[Raw records]
☆ ☆ ☆ ☆

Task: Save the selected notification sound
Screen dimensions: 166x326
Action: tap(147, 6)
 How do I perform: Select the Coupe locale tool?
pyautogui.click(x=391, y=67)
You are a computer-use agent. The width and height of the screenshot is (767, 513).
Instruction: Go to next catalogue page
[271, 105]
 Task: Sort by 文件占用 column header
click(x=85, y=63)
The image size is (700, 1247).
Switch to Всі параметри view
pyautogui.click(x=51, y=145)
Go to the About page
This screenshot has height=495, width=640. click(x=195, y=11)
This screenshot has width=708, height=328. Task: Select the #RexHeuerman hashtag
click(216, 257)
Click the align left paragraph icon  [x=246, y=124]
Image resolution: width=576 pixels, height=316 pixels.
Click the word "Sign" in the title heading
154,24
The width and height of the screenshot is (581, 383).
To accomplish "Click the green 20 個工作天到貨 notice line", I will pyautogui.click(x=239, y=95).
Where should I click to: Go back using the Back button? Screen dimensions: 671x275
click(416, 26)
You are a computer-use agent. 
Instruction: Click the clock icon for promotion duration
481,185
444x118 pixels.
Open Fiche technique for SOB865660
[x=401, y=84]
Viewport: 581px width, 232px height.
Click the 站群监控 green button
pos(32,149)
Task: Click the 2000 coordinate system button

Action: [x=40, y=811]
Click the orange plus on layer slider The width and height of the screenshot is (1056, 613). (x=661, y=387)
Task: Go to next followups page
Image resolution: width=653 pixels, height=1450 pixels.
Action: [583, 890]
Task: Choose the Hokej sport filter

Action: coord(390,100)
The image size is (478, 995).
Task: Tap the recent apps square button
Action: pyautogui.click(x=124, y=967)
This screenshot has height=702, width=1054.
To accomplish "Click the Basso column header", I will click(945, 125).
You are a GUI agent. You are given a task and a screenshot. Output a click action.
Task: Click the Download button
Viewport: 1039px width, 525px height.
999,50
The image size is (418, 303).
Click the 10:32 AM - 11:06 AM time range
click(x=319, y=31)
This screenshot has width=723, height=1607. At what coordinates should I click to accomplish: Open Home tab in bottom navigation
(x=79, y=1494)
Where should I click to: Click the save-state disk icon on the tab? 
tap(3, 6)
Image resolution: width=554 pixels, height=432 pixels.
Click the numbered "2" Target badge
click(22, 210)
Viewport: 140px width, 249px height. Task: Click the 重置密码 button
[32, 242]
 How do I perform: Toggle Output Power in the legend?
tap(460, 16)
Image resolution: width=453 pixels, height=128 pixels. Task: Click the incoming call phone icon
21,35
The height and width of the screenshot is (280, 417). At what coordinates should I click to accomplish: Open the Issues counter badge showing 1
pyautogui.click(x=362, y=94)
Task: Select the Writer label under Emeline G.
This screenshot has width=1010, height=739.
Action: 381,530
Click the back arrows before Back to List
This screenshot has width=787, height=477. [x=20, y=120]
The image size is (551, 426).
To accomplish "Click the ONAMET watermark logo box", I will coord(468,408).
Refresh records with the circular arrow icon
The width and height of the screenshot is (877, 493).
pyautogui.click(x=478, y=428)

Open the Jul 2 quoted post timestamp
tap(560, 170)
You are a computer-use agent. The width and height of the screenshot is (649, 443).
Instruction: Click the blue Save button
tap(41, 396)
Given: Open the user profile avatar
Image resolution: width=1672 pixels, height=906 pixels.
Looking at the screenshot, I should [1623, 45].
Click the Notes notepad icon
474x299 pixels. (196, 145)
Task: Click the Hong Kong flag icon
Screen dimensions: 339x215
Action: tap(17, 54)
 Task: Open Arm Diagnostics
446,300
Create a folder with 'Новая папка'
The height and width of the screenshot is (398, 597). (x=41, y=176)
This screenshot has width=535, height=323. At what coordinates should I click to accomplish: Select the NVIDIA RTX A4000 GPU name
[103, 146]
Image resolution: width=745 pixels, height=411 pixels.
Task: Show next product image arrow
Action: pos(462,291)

☆ ☆ ☆ ☆

_Goal_
Print the items above again line for line, with nothing changed.

_Answer below_
Task: Save the selected notification sound
Screen dimensions: 166x326
Action: tap(147, 6)
 How do I perform: Select the Coupe locale tool?
pyautogui.click(x=391, y=67)
You are a computer-use agent. The width and height of the screenshot is (767, 513).
Instruction: Go to next catalogue page
[271, 105]
 Task: Sort by 文件占用 column header
click(x=85, y=63)
The image size is (700, 1247).
Switch to Всі параметри view
pyautogui.click(x=51, y=145)
Go to the About page
This screenshot has height=495, width=640. click(x=195, y=11)
This screenshot has width=708, height=328. Task: Select the #RexHeuerman hashtag
click(216, 257)
Click the align left paragraph icon  [x=246, y=124]
Image resolution: width=576 pixels, height=316 pixels.
Click the word "Sign" in the title heading
154,24
The width and height of the screenshot is (581, 383).
To accomplish "Click the green 20 個工作天到貨 notice line", I will pyautogui.click(x=239, y=95).
Where should I click to: Go back using the Back button? Screen dimensions: 671x275
click(416, 26)
You are a computer-use agent. 
Instruction: Click the clock icon for promotion duration
481,185
444x118 pixels.
Open Fiche technique for SOB865660
[x=401, y=84]
Viewport: 581px width, 232px height.
Click the 站群监控 green button
pos(32,149)
Task: Click the 2000 coordinate system button

Action: [x=40, y=811]
Click the orange plus on layer slider The width and height of the screenshot is (1056, 613). (x=661, y=387)
Task: Go to next followups page
Image resolution: width=653 pixels, height=1450 pixels.
Action: [583, 890]
Task: Choose the Hokej sport filter

Action: coord(390,100)
The image size is (478, 995).
Task: Tap the recent apps square button
Action: pyautogui.click(x=124, y=967)
This screenshot has height=702, width=1054.
To accomplish "Click the Basso column header", I will click(945, 125).
You are a GUI agent. You are given a task and a screenshot. Output a click action.
Task: Click the Download button
Viewport: 1039px width, 525px height.
999,50
The image size is (418, 303).
Click the 10:32 AM - 11:06 AM time range
click(x=319, y=31)
This screenshot has width=723, height=1607. At what coordinates should I click to accomplish: Open Home tab in bottom navigation
(x=79, y=1494)
Where should I click to: Click the save-state disk icon on the tab? 
tap(3, 6)
Image resolution: width=554 pixels, height=432 pixels.
Click the numbered "2" Target badge
click(22, 210)
Viewport: 140px width, 249px height. Task: Click the 重置密码 button
[32, 242]
 How do I perform: Toggle Output Power in the legend?
tap(460, 16)
Image resolution: width=453 pixels, height=128 pixels. Task: Click the incoming call phone icon
21,35
The height and width of the screenshot is (280, 417). At what coordinates should I click to accomplish: Open the Issues counter badge showing 1
pyautogui.click(x=362, y=94)
Task: Select the Writer label under Emeline G.
This screenshot has width=1010, height=739.
Action: 381,530
Click the back arrows before Back to List
This screenshot has width=787, height=477. [x=20, y=120]
The image size is (551, 426).
To accomplish "Click the ONAMET watermark logo box", I will coord(468,408).
Refresh records with the circular arrow icon
The width and height of the screenshot is (877, 493).
pyautogui.click(x=478, y=428)

Open the Jul 2 quoted post timestamp
tap(560, 170)
You are a computer-use agent. The width and height of the screenshot is (649, 443).
Instruction: Click the blue Save button
tap(41, 396)
Given: Open the user profile avatar
Image resolution: width=1672 pixels, height=906 pixels.
Looking at the screenshot, I should [1623, 45].
Click the Notes notepad icon
474x299 pixels. (196, 145)
Task: Click the Hong Kong flag icon
Screen dimensions: 339x215
Action: tap(17, 54)
 Task: Open Arm Diagnostics
446,300
Create a folder with 'Новая папка'
The height and width of the screenshot is (398, 597). (x=41, y=176)
This screenshot has width=535, height=323. At what coordinates should I click to accomplish: Select the NVIDIA RTX A4000 GPU name
[103, 146]
Image resolution: width=745 pixels, height=411 pixels.
Task: Show next product image arrow
Action: pos(462,291)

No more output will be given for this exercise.